One of the most important issues to address is the biological significance of A→I editing of noncoding RNAs, especially in relation to RNAi-mediated gene silencing.We are now beginning to realize that A→I editing and ADAR functions are more global, affecting expression of many more genes than previously anticipated. It appears that the primordial function of ADAR may be to deal with noncoding dsR-NAs, such as those made from repetitive elements of transposons and retrotransposons as well as pri-miRNAs, and to counterbalance the efficacy of RNAi in the animal kingdom, possibly along with the expansion of repeat elements in the genome. Editing of protein-coding sites may have appeared more recently, perhaps by chance at the beginning, but were retained because of their extreme advantage. The Functional Annotation of Mouse (FANTOM) project has revealed that mouse retrotransposons are much more transcriptionally active than expected (154). The expression of these SINE, LINE, and LTR elements is tightly regulated in a tissue-specific manner (154). It would be interesting to determine whether A→I RNA editing is involved in the regulation of the retrotransposon transcriptome.
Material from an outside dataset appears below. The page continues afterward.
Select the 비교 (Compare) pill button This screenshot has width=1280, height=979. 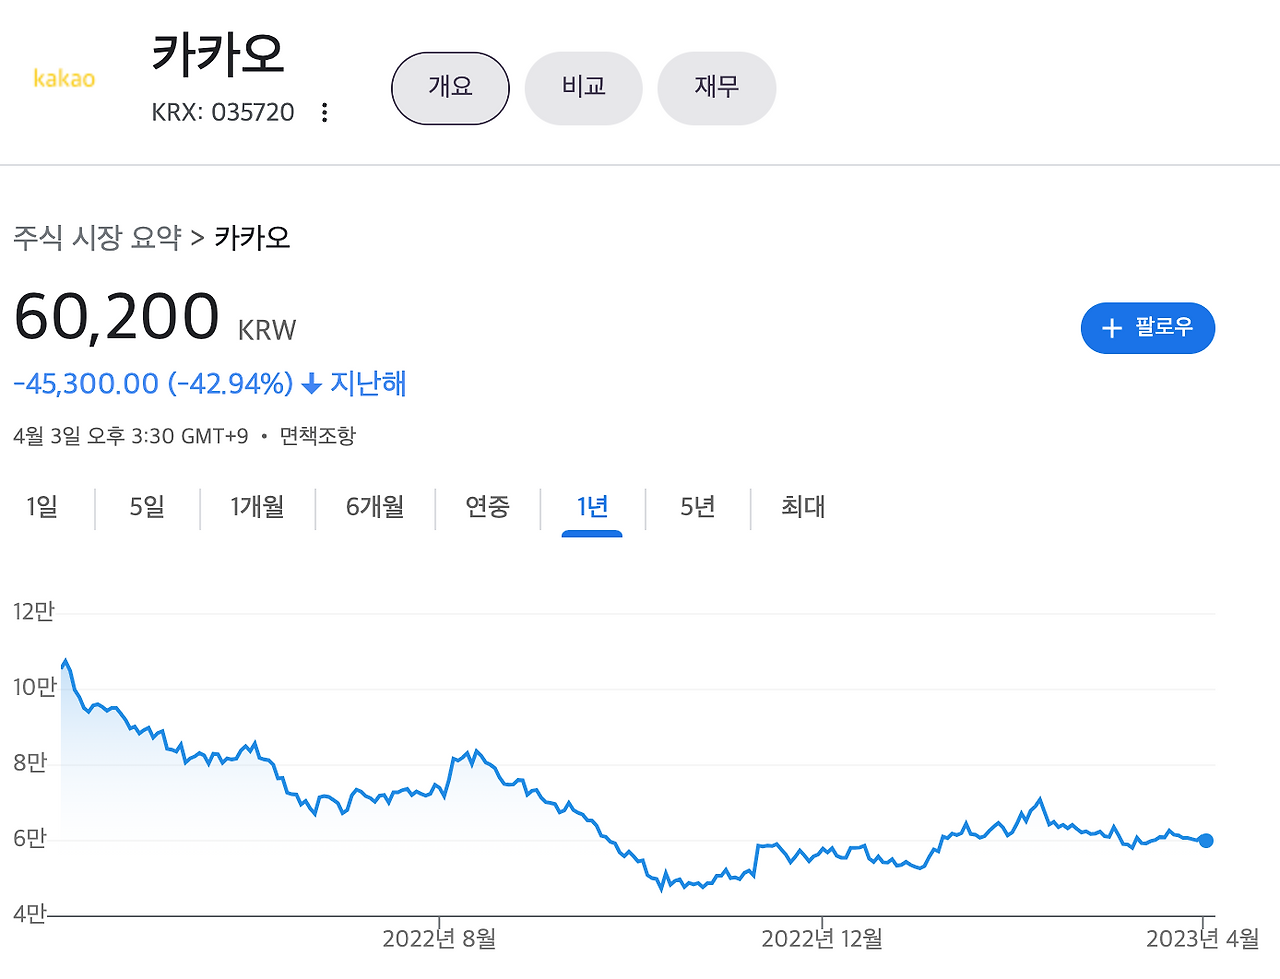point(583,88)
The inactivation of ADAR1 leads to an embryonic-lethal phenotype, which is caused by widespread apoptosis (60, 63, 83). Editing of currently unknown target dsRNA(s) appears to protect developing embryos from massive apoptosis. It is tempting to speculate that the critical function of ADAR1 may be to regulate the expression of noncoding RNAs, perhaps a select set of miRNAs or the founder dsRNAs of esiRNAs.
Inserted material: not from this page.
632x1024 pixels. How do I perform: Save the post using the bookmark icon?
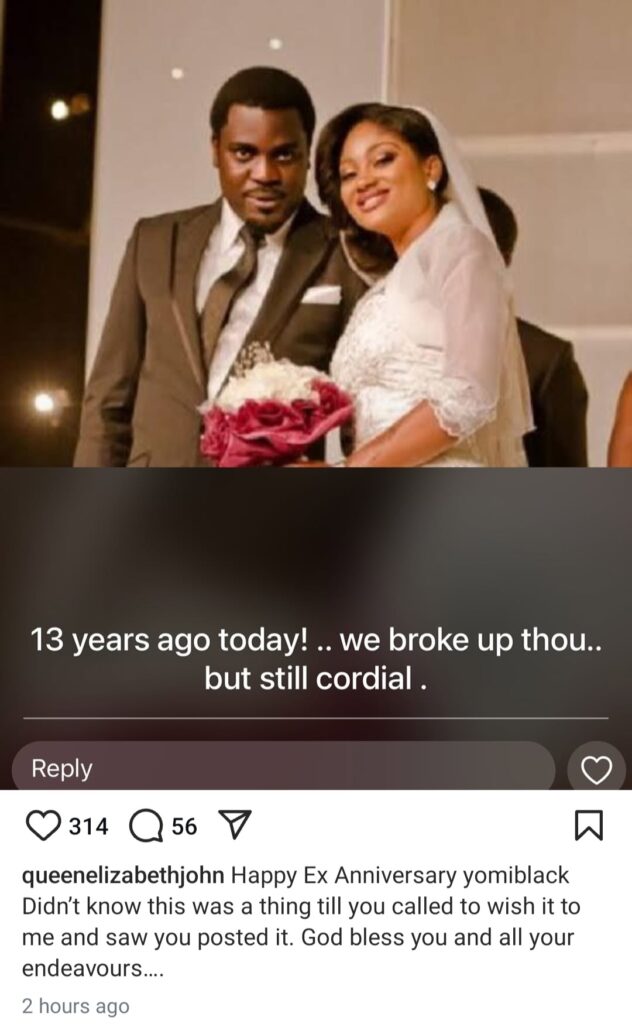click(x=589, y=825)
Apart from further investigation into RNAi and RNA editing interactions, studies in other areas are needed also. Studies on the interaction of ADAR with other proteins and factors (e.g., vigilin) revealed the involvement of A→I RNA editing in previously unexpected areas (e.g., heterochromatic gene silencing). Investigations into additional proteins and machinery that interact with ADAR are anticipated to reveal new functions of A→I RNA editing. ADAR expression levels in certain tissues and/or developing embryos do not necessarily correlate with A→I RNA editing activities, indicating the presence of a posttranslational regulatory mechanism (79). Almost no investigations exist on the posttranslational modification of ADARs, except for one report on sumoylation of ADAR1 and downregulation of its activity (155). Furthermore, a better understanding of the mechanism that controls the cellular distribution of ADARs (nuclear import and export) seems to be essential. Investigation into such mechanisms—e.g., identification of regulatory factors, control of ADAR cellular distribution, and posttranslational modifications—is needed to better understand the mechanism regulating ADAR activity.
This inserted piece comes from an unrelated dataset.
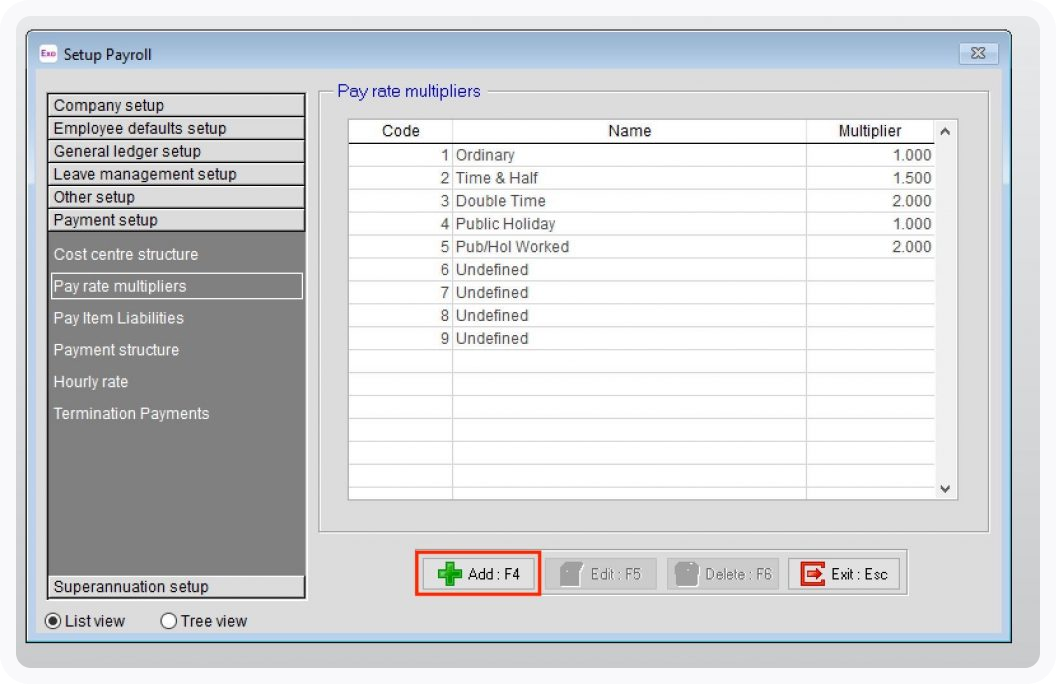Select Pay Item Liabilities in sidebar
Viewport: 1056px width, 684px height.
tap(119, 318)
I am grateful to members of my laboratory—Hiromitsu Ota, Boris Zinshteyn, and Bjørn-Erik Wulff—for their comments and suggestions. This work was supported in part by grants from the U.S. National Institutes of Health, the Ellison Medical Foundation, and the Commonwealth Universal Research Enhancement Program, Pennsylvania Department of Health.
The author is not aware of any affiliations, memberships, funding, or financial holdings that might be perceived as affecting the objectivity of this review.